You're probably tired of all the chicken recipes I've been posting lately (sorry! I'm on a cleanse. More on that later on), but at least I'm alternating them with other types of meat right?? For the first time
ever, I took a running recipe and made my own ingredient substitutions and guess what? I
really, really liked the flavor! I'm not going to lie, I patted myself on the back afterwards because I was so darn proud of myself. Ha! The original recipe made 4 servings, but I used half the amount of chicken while keeping everything else constant. Why? Because I usually only have 2 servings worth of chicken defrosted at a time. Plus, who doesn't like a lil extra sauce!
Okay, I'll quit jibber jabbering and show you what I made!
Basil, Chili, and Garlic Chicken
Recipe adapted from Rachel Ray
Ingredients:
2 tbs fish sauce
2 tbs soy sauce
4 tsp sugar
1 tsp crushed red chili pepper (
feel free to add more if you really want a kick)
1/2 pound thin Asian rice noodles or vermicelli pasta (
or rice)
1/2 cup thinly sliced onion
1 cup finely chopped shallots
1 (green) bell pepper, diced
8 cloves garlic, finely chopped
1/2lb skinless, boneless chicken breasts, cut into bite-size pieces
1 cup torn fresh basil leaves (
I used 1/16 cup of McCormick's dried basil leaves)
1 tsp cornstarch
1 tsp garlic salt
1 tsp ground pepper
cooking spray
Gathered all the ingredients and have everything all diced and chopped up? Awesome! Let's get the cooking party started!
1. In a bowl, season chicken bites with salt and pepper; set aside. In a separate small bowl, combine the fish sauce, soy sauce, sugar, cornstarch, and crushed red pepper. Stir to dissolve the sugar and cornstarch; set aside.
2. Cook your pasta/vermicelli/rice according to directions.
3. Meanwhile, thinly coat a large, deep skillet with cooking spray (or 2 tbs of vegetable oil) and heat over medium-high heat until hot. Toss in onions, shallots, bell peppers, and garlic. Stir-fry until fragrant and softened but not browned. Transfer the mixture to a bowl and set aside.
4. Coat skillet with another thin layer of cooking spray and heat for about 30 seconds. Spread the chicken in a single layer in the pan without crowding and cook, undisturbed, until the edges change color. Turn and continue cooking, occasionally tossing, until lightly browned all over. Give the reserved sauce a quick lil stir then add it and the onion mixture to the skillet. Cook while tossing until the chicken is cooked through and evenly coated.

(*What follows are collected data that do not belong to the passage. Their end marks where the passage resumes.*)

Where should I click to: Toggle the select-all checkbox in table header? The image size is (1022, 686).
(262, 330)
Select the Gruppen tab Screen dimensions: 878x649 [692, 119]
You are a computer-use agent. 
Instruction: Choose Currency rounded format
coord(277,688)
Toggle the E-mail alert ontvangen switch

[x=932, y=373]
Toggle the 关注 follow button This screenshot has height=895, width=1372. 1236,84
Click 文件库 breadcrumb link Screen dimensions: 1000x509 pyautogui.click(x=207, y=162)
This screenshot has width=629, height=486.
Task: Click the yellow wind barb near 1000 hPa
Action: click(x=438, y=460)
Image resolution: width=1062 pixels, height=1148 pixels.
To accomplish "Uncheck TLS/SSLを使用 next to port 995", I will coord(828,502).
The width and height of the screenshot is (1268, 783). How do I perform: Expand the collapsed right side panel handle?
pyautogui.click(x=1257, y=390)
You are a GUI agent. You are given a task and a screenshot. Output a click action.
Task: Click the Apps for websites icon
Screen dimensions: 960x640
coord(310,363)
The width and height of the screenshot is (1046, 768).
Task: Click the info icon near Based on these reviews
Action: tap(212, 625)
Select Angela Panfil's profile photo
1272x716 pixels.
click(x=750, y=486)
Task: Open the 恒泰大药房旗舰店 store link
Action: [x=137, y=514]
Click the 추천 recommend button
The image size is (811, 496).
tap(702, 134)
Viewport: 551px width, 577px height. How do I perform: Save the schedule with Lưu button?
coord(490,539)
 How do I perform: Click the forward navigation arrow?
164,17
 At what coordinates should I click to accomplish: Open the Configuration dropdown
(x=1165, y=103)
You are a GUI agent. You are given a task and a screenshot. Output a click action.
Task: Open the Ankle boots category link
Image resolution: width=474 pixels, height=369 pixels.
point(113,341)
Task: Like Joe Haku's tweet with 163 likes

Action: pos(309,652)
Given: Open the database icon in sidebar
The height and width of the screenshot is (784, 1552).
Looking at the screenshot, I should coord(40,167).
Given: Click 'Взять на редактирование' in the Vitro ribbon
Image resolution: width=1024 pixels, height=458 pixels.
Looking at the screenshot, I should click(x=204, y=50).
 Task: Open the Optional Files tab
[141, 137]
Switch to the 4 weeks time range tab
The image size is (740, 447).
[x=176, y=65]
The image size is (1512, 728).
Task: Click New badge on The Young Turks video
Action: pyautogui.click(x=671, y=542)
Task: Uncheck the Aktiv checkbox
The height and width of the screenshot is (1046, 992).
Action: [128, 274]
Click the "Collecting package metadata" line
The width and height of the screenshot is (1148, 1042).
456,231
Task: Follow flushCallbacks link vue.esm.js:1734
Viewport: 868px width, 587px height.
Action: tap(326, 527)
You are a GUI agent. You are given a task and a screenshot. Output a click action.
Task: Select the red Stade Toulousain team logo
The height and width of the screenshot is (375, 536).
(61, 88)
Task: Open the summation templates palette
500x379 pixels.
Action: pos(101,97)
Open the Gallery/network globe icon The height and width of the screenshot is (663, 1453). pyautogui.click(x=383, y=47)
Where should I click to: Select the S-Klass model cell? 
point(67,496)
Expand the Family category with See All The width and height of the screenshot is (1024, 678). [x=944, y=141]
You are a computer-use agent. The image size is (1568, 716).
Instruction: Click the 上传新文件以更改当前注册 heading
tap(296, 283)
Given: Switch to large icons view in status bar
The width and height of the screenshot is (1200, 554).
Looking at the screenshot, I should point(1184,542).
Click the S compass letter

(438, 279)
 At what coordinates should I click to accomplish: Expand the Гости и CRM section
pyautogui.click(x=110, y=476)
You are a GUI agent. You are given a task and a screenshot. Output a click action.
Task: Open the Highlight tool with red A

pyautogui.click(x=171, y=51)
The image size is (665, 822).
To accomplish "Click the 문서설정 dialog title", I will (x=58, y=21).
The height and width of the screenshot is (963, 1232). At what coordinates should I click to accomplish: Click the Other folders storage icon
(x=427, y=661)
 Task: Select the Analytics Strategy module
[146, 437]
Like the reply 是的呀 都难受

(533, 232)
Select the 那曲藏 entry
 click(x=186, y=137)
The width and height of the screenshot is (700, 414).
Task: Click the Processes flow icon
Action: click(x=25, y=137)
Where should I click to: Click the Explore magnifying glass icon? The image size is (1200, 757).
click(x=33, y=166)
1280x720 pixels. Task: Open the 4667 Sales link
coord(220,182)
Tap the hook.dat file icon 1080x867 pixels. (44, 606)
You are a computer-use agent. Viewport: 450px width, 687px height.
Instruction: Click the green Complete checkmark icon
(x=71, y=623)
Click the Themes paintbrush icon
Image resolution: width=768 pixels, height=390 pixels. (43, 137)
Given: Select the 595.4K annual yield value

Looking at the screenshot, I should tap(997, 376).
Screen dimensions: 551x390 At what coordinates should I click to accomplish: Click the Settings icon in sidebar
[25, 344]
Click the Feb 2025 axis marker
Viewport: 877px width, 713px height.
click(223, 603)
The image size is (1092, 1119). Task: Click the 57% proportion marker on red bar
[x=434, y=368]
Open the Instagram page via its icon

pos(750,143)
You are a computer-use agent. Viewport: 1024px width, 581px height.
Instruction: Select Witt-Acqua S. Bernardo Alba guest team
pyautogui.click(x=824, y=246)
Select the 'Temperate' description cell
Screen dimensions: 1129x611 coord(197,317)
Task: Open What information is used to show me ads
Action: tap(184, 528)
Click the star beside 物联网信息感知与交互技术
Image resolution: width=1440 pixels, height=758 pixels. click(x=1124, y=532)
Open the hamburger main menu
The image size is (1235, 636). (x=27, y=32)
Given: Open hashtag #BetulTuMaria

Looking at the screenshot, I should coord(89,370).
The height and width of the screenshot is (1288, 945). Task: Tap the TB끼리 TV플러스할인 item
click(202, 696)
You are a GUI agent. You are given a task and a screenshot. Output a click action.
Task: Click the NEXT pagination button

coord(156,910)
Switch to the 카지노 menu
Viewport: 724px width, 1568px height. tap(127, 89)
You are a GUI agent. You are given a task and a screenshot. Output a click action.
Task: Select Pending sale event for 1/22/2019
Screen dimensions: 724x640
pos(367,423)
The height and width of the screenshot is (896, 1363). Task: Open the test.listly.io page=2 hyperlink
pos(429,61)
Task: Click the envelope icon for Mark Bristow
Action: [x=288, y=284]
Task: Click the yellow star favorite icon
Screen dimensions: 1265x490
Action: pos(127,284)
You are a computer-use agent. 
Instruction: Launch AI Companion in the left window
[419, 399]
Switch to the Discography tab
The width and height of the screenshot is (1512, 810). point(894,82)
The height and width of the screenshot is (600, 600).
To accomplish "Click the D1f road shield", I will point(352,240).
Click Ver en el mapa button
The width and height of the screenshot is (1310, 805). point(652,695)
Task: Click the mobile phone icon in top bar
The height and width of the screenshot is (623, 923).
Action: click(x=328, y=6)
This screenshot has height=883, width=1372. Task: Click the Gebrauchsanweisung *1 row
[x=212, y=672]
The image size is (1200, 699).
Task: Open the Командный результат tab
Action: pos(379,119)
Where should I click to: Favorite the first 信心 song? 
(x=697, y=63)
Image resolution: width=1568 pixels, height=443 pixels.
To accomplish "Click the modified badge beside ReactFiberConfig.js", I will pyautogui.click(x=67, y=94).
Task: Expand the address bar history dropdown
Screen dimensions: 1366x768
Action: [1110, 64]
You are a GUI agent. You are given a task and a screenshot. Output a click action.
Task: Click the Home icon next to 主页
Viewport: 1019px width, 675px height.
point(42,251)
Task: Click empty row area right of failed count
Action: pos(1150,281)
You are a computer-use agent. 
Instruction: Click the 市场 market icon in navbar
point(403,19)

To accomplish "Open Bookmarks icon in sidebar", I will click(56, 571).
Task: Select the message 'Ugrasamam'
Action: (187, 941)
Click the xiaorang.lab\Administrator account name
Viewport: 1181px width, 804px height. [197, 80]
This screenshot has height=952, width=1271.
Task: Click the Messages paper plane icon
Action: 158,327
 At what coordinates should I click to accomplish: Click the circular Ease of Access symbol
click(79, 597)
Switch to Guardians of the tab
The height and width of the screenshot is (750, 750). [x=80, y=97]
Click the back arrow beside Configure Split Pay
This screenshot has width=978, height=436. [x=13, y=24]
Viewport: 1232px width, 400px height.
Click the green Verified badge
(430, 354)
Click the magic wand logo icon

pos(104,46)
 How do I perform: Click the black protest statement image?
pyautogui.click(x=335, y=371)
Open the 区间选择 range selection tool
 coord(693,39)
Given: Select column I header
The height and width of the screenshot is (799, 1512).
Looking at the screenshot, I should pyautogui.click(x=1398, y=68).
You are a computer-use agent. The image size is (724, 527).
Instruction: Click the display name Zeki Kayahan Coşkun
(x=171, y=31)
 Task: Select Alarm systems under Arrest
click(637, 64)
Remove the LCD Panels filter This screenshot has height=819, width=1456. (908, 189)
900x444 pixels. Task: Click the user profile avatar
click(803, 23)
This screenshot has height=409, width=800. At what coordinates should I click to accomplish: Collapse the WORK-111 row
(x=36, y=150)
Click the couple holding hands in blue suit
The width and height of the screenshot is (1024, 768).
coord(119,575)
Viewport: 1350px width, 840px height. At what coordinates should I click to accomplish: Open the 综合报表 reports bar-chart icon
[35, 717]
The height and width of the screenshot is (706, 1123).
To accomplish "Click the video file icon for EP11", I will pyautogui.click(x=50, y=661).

Remove the pan from the heat and add the basil, tossing until evenly coated (if you're using fresh basil, toss until slightly wilted). Serve the chicken over cooked noodles/vermicelli/rice.
Ta da!
I think the shallots really added a lil something extra to the dish. Feel free to add additional vegetables also to make it even more flavorful/healthy. If you don't like it to be too saucy, you can easily half the sauces. The sauce was also slightly thick so thin it out a bit with 1/4 cup of water. Otherwise, easy, peasy, yummy chicken dinner for the win, once again!
Are you tired of my chicken recipes yet? If so, substitute the chicken with pork, beef, shrimp, or any meat of your choice! How's that for changing it up? Ha!